▶ [Exercise aim]:
Take from the listing each line that has the string "computer".

▶ [Extracted entries]:
◆ ◆ ◆ ◆ ◆
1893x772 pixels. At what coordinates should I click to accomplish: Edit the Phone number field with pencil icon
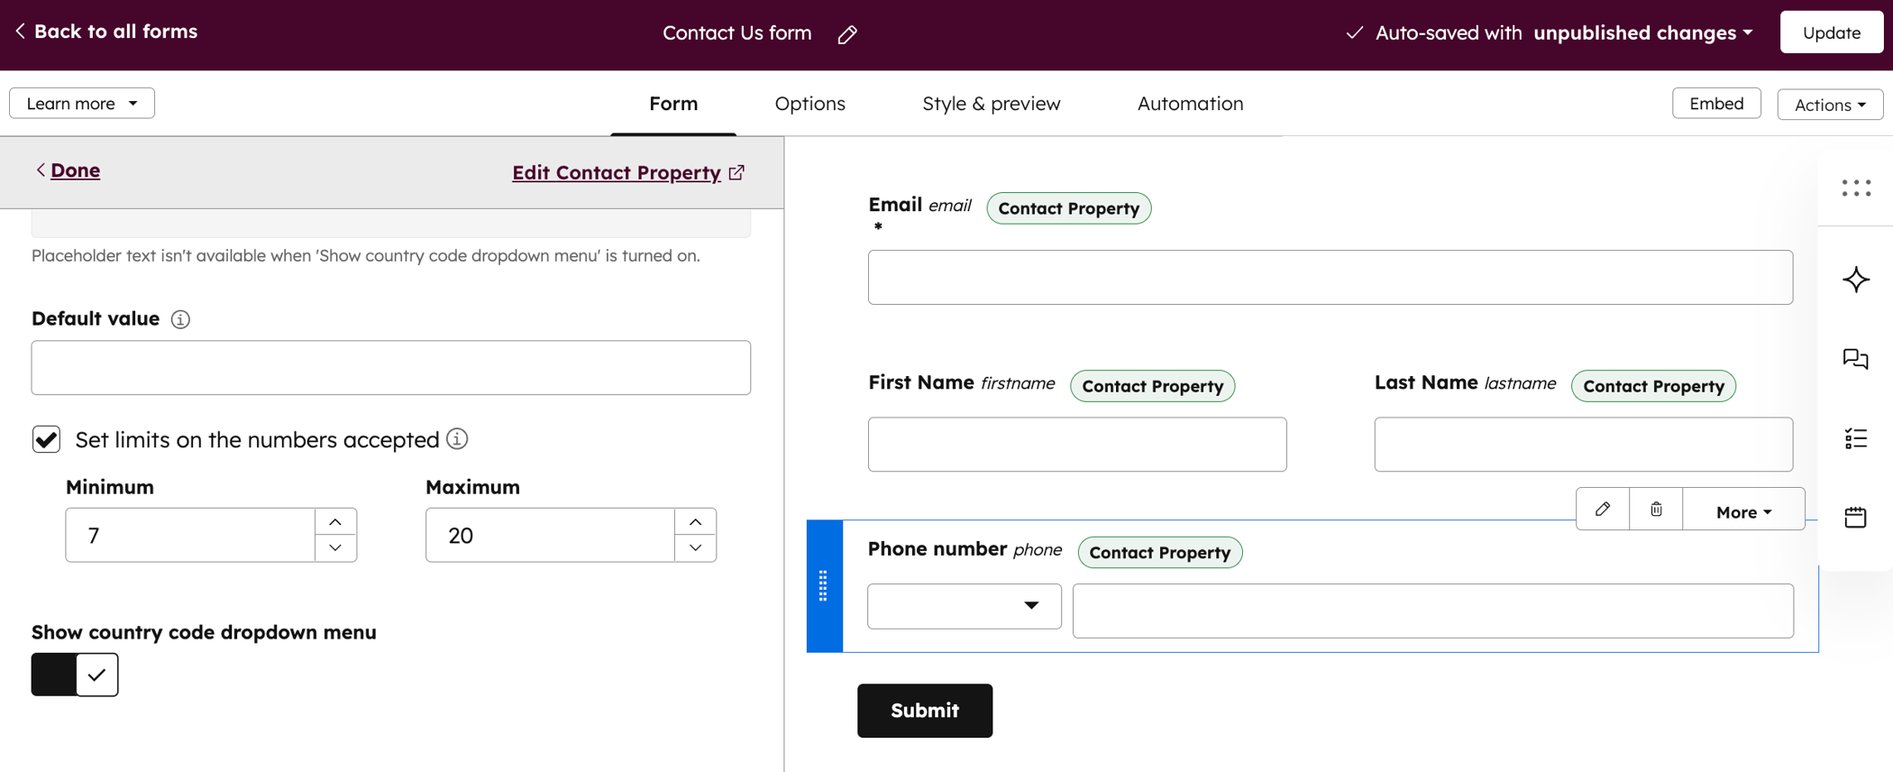(x=1603, y=510)
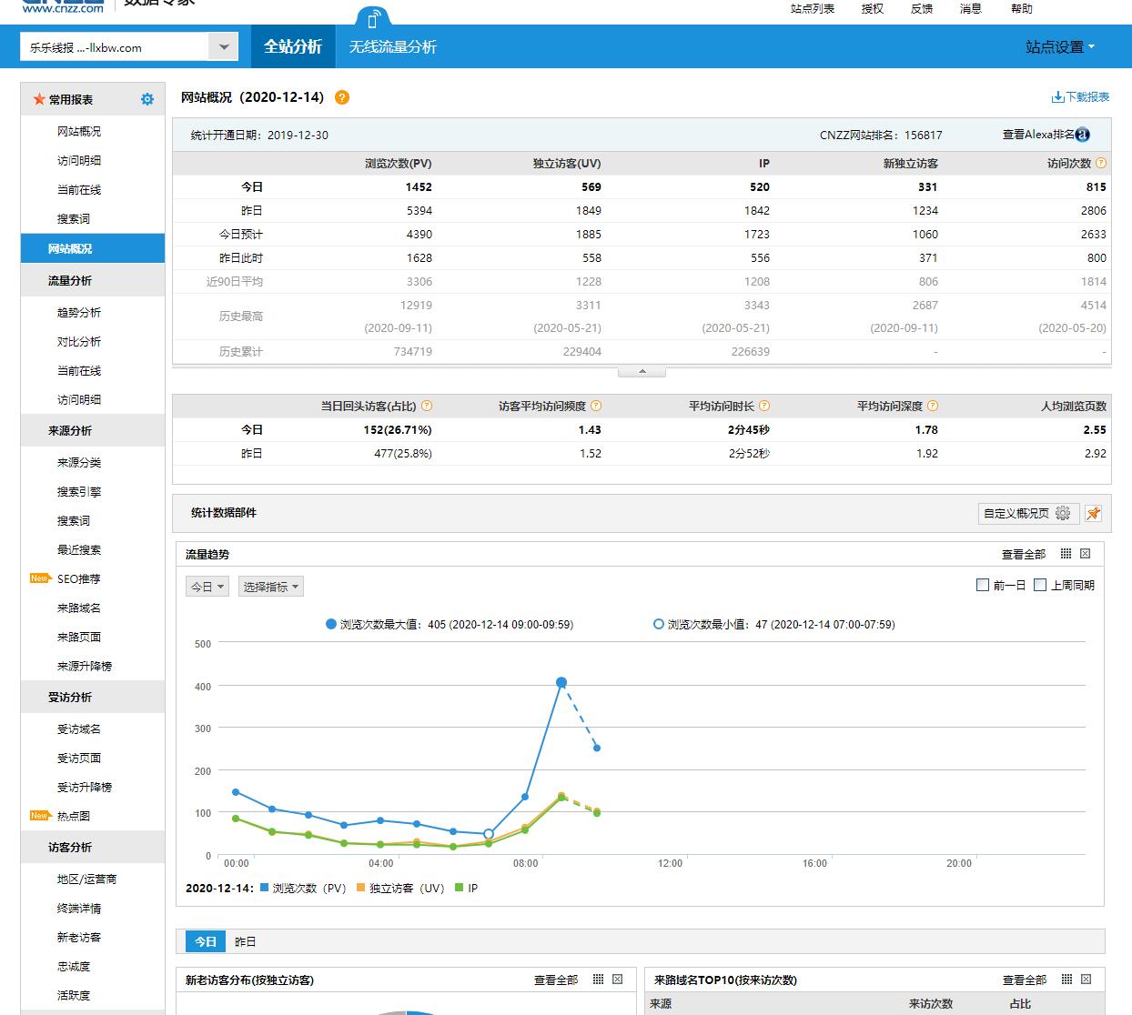Click the mobile phone icon above 无线流量分析
1132x1015 pixels.
click(x=372, y=20)
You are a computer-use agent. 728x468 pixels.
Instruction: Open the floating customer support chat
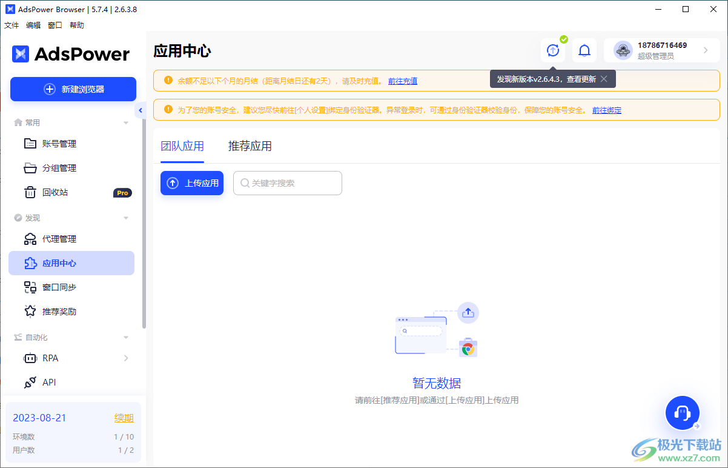click(x=682, y=413)
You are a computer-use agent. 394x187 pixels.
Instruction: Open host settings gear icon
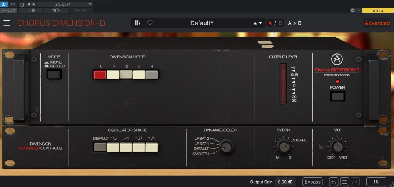[352, 10]
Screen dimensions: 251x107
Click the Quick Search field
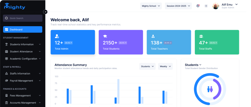[23, 18]
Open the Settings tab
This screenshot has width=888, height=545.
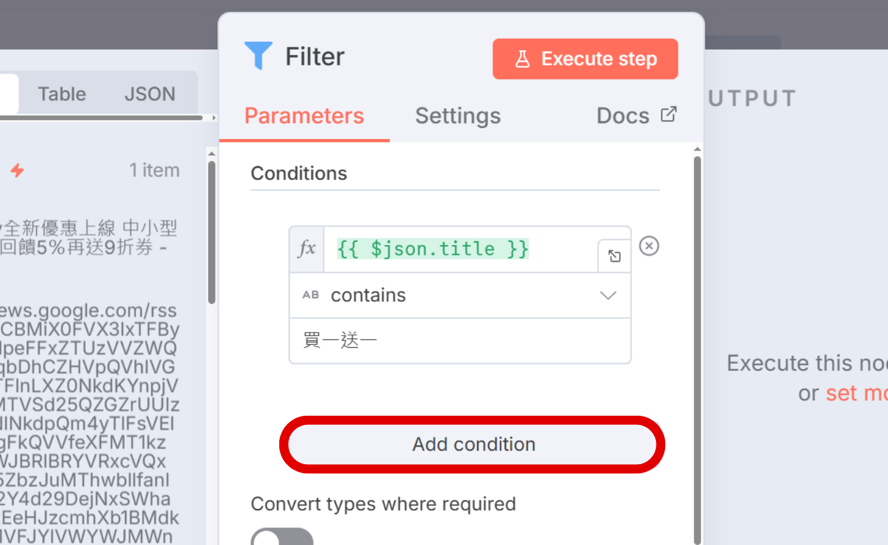457,116
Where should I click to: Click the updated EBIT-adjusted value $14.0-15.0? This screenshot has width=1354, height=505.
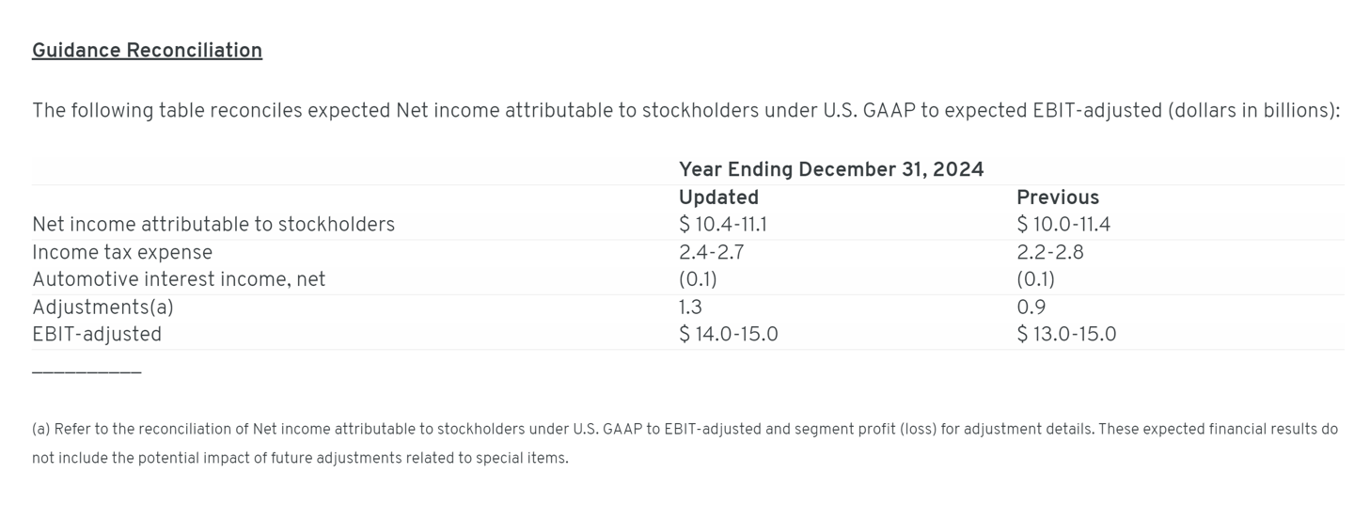(729, 335)
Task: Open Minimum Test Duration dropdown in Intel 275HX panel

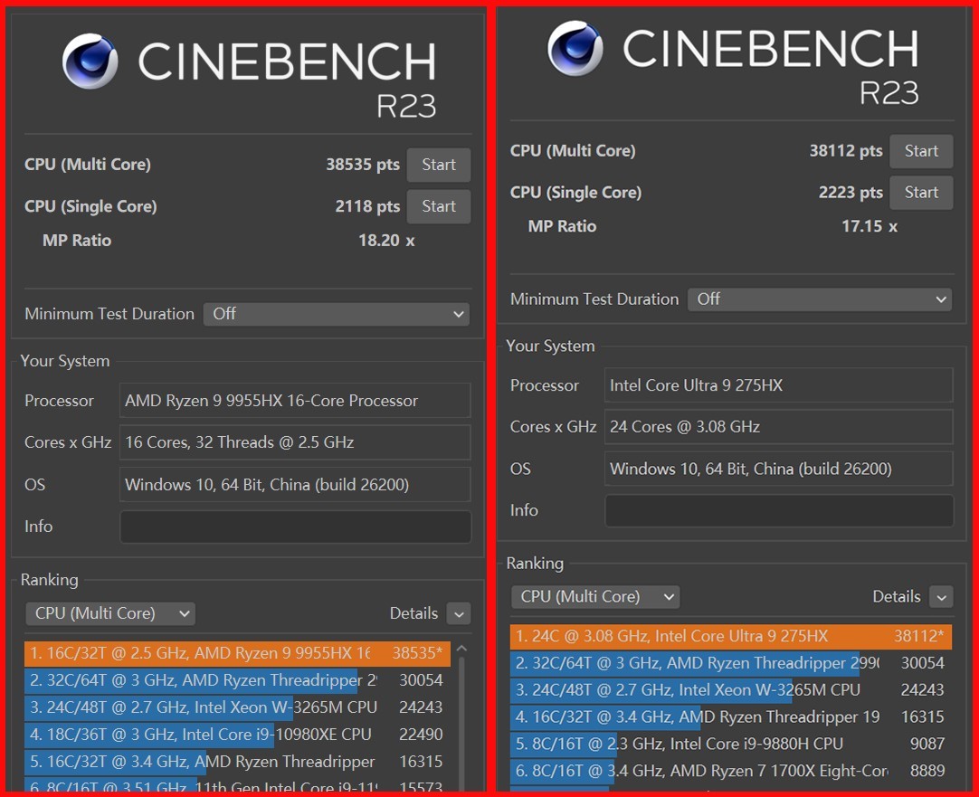Action: [x=820, y=299]
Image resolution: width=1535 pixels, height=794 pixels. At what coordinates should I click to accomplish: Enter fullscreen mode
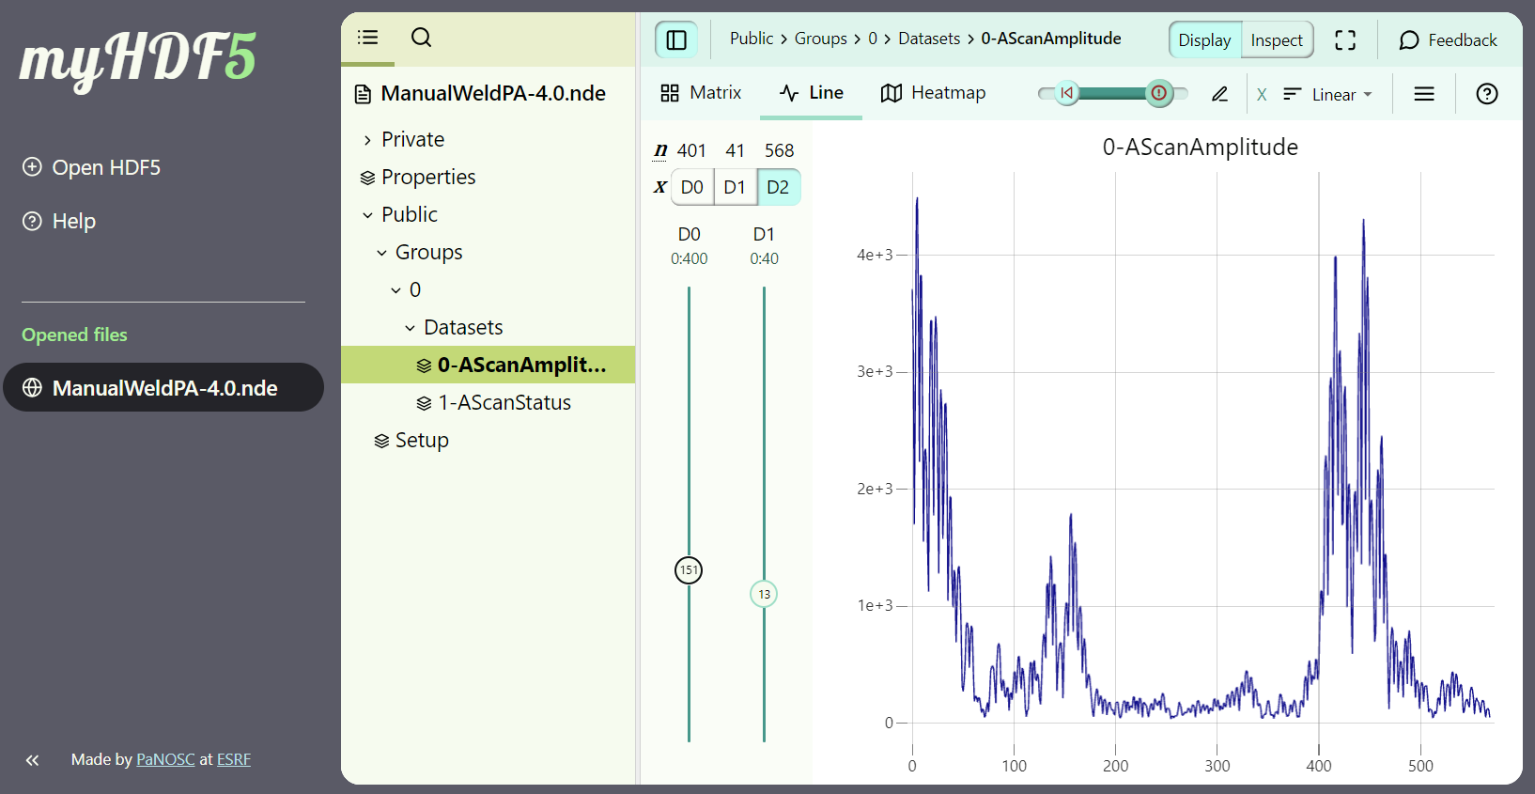pos(1345,39)
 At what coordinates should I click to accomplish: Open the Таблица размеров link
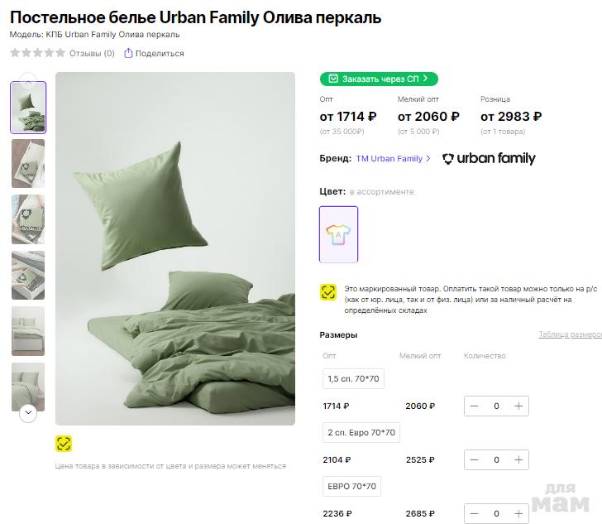point(570,335)
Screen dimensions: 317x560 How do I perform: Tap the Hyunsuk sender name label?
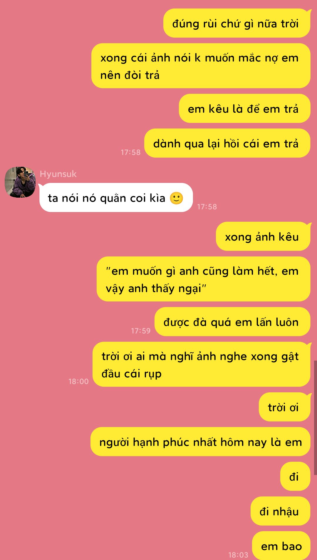click(x=58, y=174)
◆ ◆ ◆ ◆ ◆
▶ [Response below]:
You are a computer-use agent. 728x468 pixels.
You are a computer-use agent. 394x187 pixels.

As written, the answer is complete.